Trending Topics

Editorial: A dose of hope for prison care

The Detroit Free Press

LANSING, Mich. A plan by the Department of Corrections to reform its dysfunctional prison health care system with regional managed-care contracts in effect, inmate HMOs holds great promise. Still, to ensure progress, the state must provide the kind of independent oversight that ended when the Legislature closed its Corrections Ombudsman’s Office in 2003.

Such oversight could also come from a medical ombudsman appointed by the governor. In any case, it will become especially important, at least initially, as the state contracts for inmate care with health maintenance organizations that have little or no experience in prisons.

Under a plan detailed Tuesday by MDOC Director Patricia Caruso and consultant Robert B. Johnson, Michigan expects to become the first state to use HMOs for inmate care, which now costs taxpayers $300 million a year for a system with 50,500 people in 42 institutions.

The state will award six regional HMO contracts by January.

The reform plan also includes a new electronic medical records system, third-party evaluations, stronger performance standards, reorganized prison health care management, expanded care through video and electronic “telemedicine,” and a statewide contract for assisting newly released inmates who are chronically ill or medically fragile.

The new prison managed-care system will be like the one used, relatively successfully, by the state’s Medicaid program. Caruso said it would deliver better care for less money. That’s clearly possible. Medical care, when done correctly, costs less than the malpractice and incompetence that too often have plagued the system.

Because only licensed HMOs can bid, the new contract will probably exclude the current provider of primary medical services, Correctional Medical Services Inc. of Missouri. That’s encouraging, given the company’s dismal record in Michigan and in other states. As a private company, CMS has operated in near-secrecy while taking up to $90 million a year from Michigan taxpayers. The contract, assumed by CMS in 1998, has not been put out for bid since 1997.
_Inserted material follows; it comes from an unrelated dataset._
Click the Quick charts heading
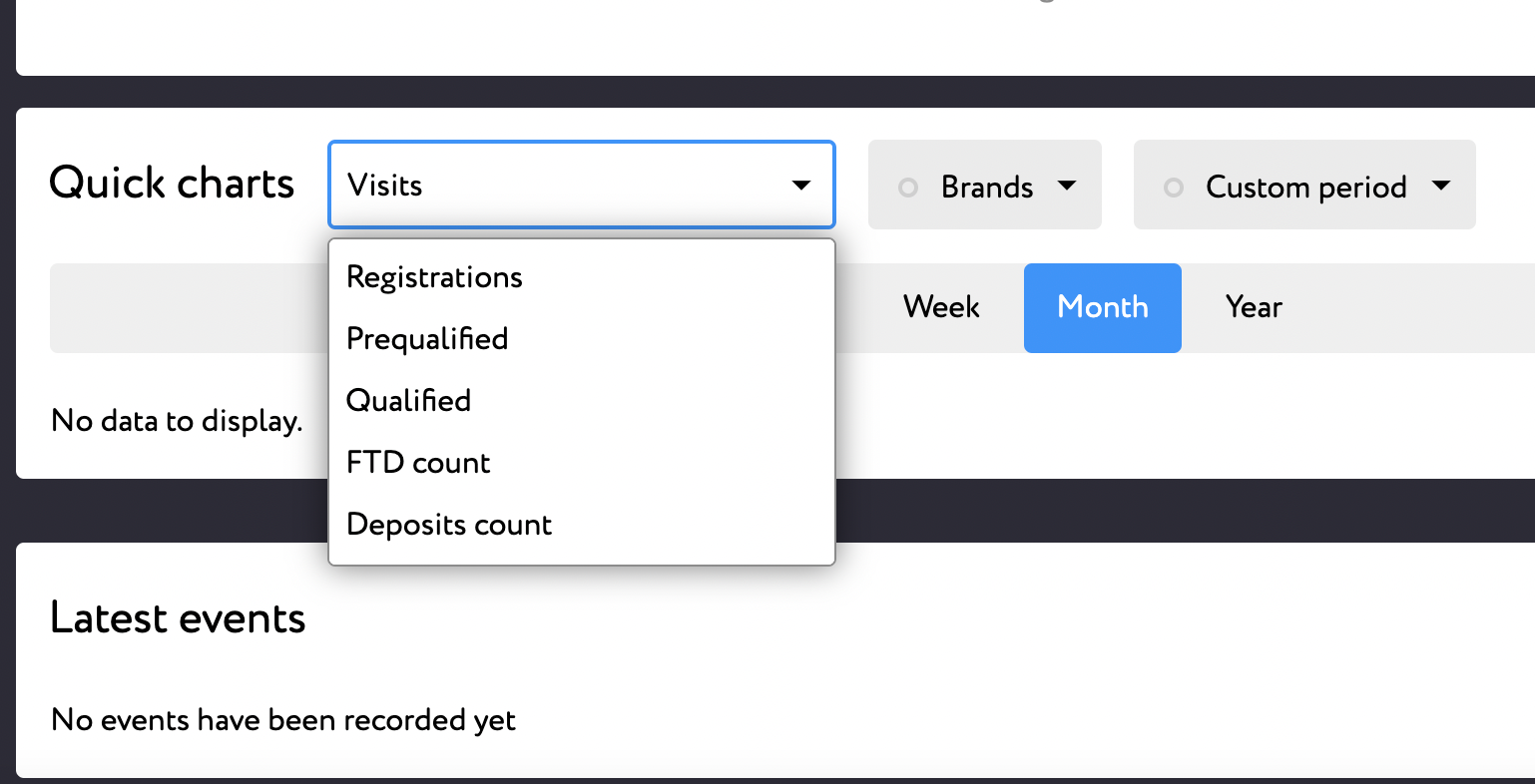Image resolution: width=1535 pixels, height=784 pixels. [x=172, y=184]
A Free Press editorial page investigation last year showed systemic failures in the system, including misdiagnoses, delayed or denied treatment, poor record keeping, withheld medications and inadequate accommodations for the mentally ill and people with disabilities. In one case, Timothy Joe Souders, a 21-year-old mentally ill inmate sentenced to 1-4 years for shoplifting and resisting arrest, died of heat and thirst after spending most of his last four days strapped down, naked and soaked in his own urine.

An independent review of prison health care, ordered later by Gov. Jennifer Granholm, will wrap up in November. Johnson said the new managed-care system would include the study’s recommendations.

Caruso and the department deserve credit for acting now instead of waiting for the governor’s review. Johnson, a former CEO of Detroit Medical Center with expertise in urban health systems, was an excellent choice to lead the study, paid for by a $200,000 grant from JEHT Foundation of New York.

Now, there is reason for hope but also for caution. MDOC’s new managed-care contract lays the groundwork for a more accountable, cost-effective, efficient and humane system, but independent oversight is still essential. In changing a system that has rewarded incompetence, raised costs, invited lawsuits and federal intervention, and caused unnecessary suffering and death, Michigan must not fail again to oversee prison health care.